━━ Given text ━━

The Great Harvesting
When I lived in the countryside, the arrival of summer fruit season would always bring me joy. I'd search out the nearest pick your own place to take the kid and gather huge punnets of strawberries and raspberries. Some of them got made into jam, most were just eaten with fingers, with ice cream, in cakes. Blackberries ditto.
And I would always feel rather virtuous and smug. Look at me, making the most of the bounty of the land! Hand me my tweed jacket and walking boots for I am a child of nature!(Not quite as child a nature as the new plot holders on the site who were spotted smearing their faces with mud from their site. They could be an interesting addition to the social mix).
How little I knew.
Now I am bound to the city and have an allotment on which to pretend I know what I'm doing, the word harvest has taken on a whole new meaning.
The combination of a few days being busy with projects at home, the scorching sun followed by the rains followed by more sun, meant that when I finally got up to the plot this evening, I was greeted by courgettes (more of them!) the size of my arm, runner beans so big and fat the breeze couldn't move them and bindweed growing with abundance over the site of the fruit cage.
Half an hour's hoe work and one blister later, the latter had been conquered for at least...oooh... 2 days if I'm lucky.

━━━

Answer these about "The Great Harvesting":
(a) Which two fruits did the writer gather in huge punnets at pick-your-own places?
(b) What was growing over the site of the fruit cage?
(c) How long did the hoe work take?

━━ Material provided ━━

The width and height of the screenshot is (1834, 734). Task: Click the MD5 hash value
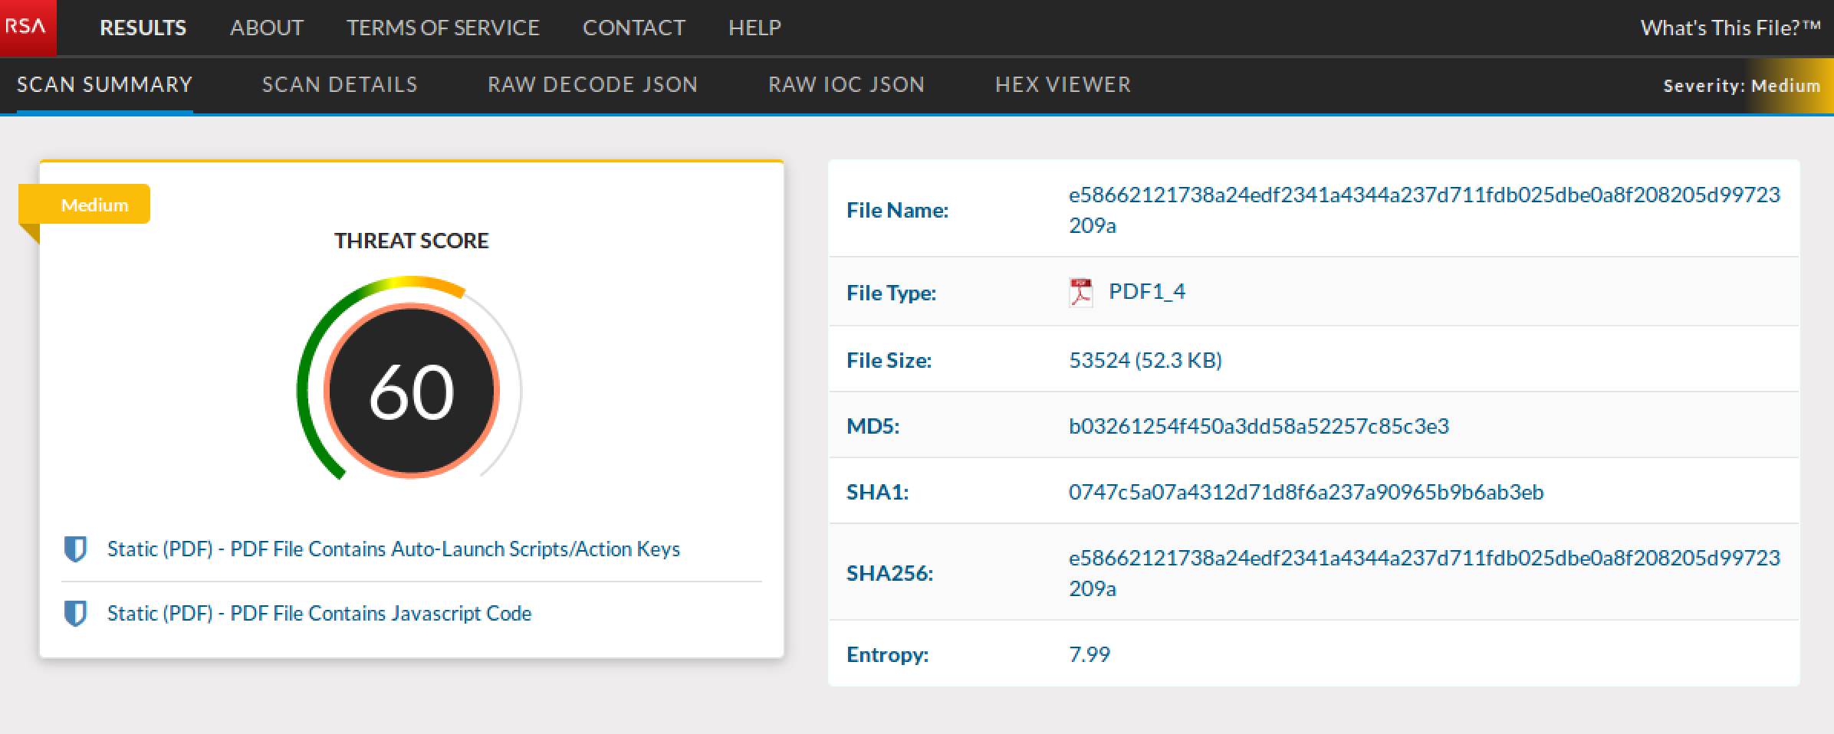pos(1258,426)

━━━
━━ Material provided ━━

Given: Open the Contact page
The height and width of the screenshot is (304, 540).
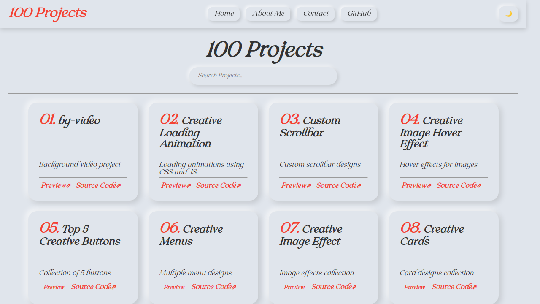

━━━

__Worked solution__.
(a) Strawberries and raspberries.
(b) Bindweed.
(c) Half an hour.